PROBLEM DESCRIPTION -
Retype, word for word, every line of the records below starting at the one that contains "About (433, 1385)" and ending at the one that contains "Login (32, 1385)"; include both of those lines and nothing more.

DATA LISTING -
####################

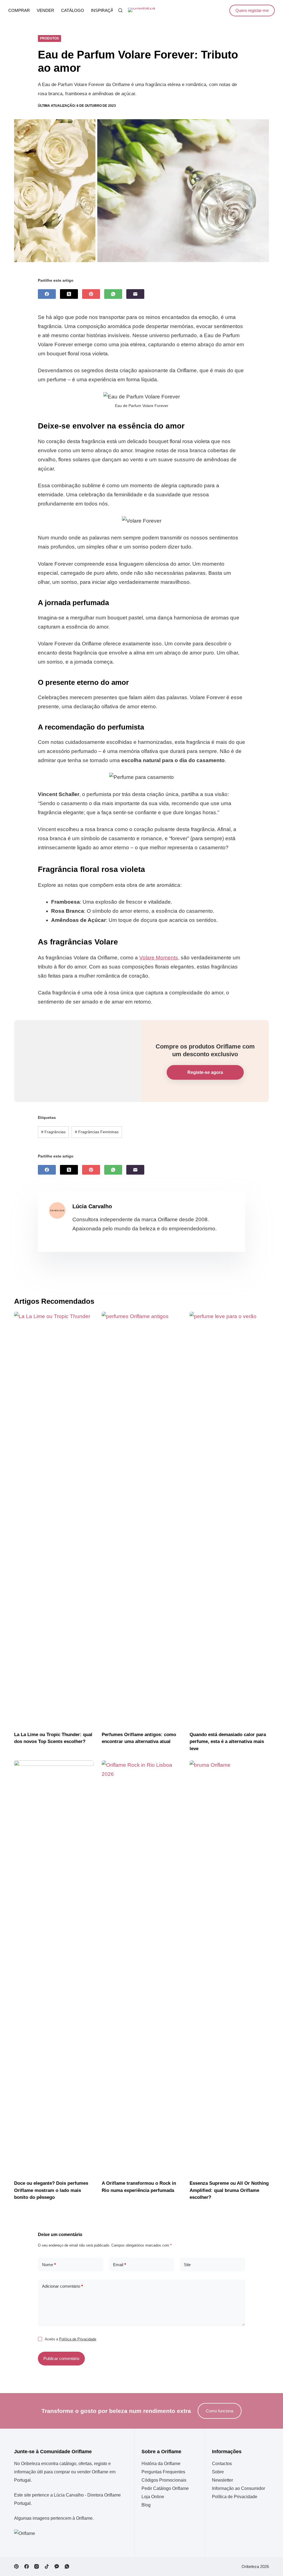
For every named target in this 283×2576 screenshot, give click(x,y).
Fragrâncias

####################

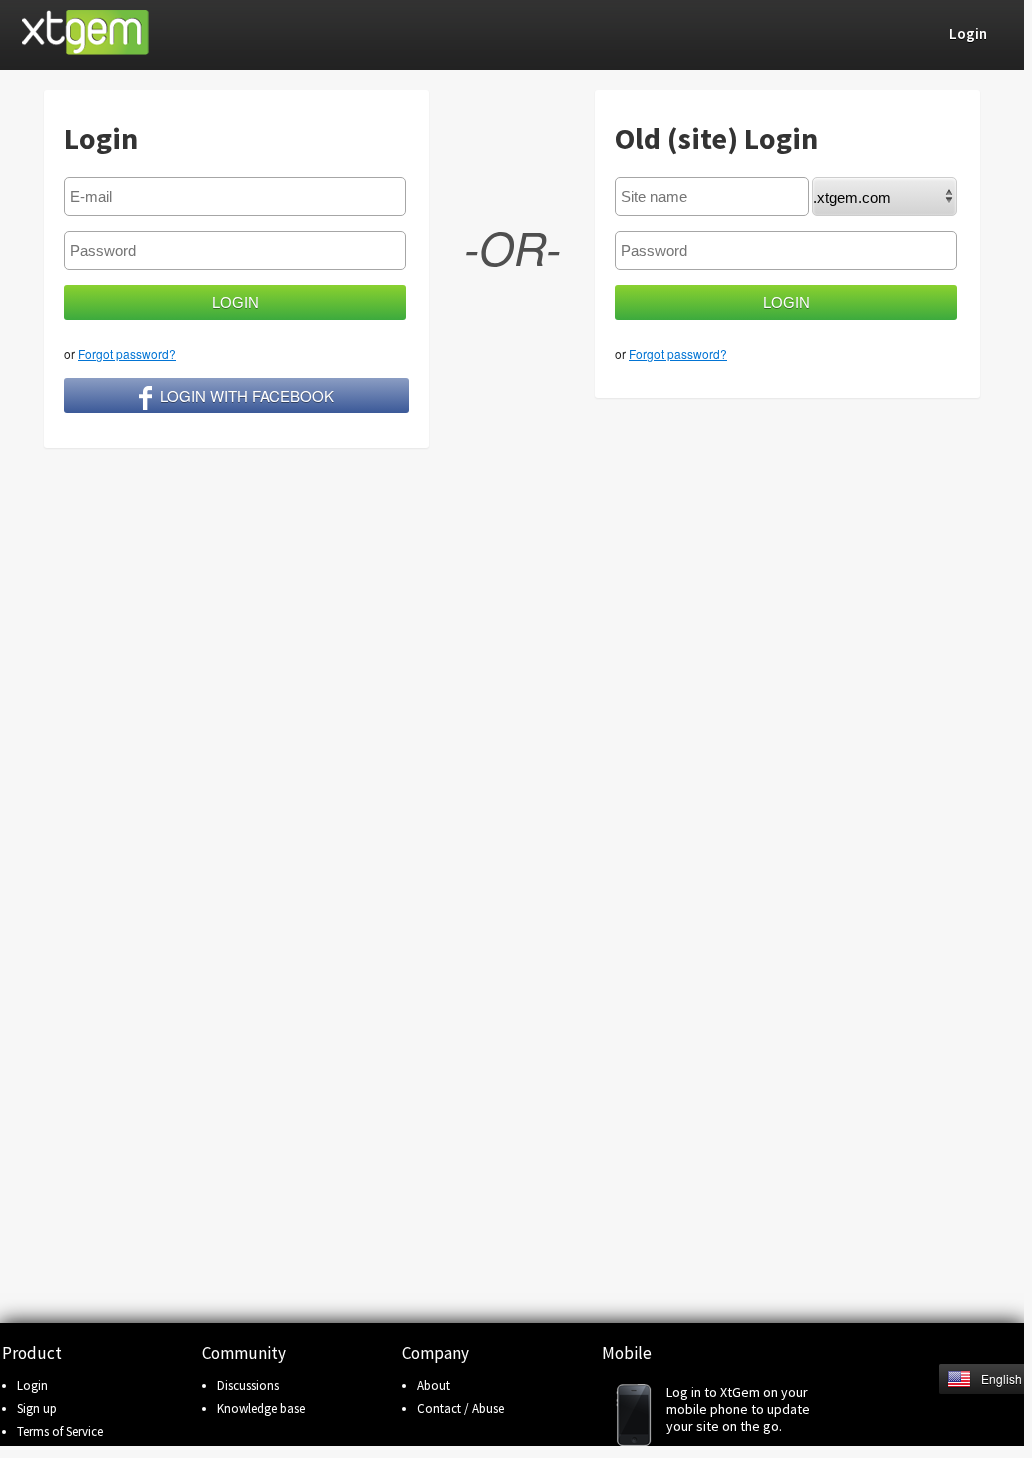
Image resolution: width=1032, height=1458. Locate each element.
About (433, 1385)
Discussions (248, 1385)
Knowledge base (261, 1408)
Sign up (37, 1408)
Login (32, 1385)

####################

OUTPUT FOR THIS TASK -
About (433, 1385)
Discussions (248, 1385)
Knowledge base (261, 1408)
Sign up (37, 1408)
Login (32, 1385)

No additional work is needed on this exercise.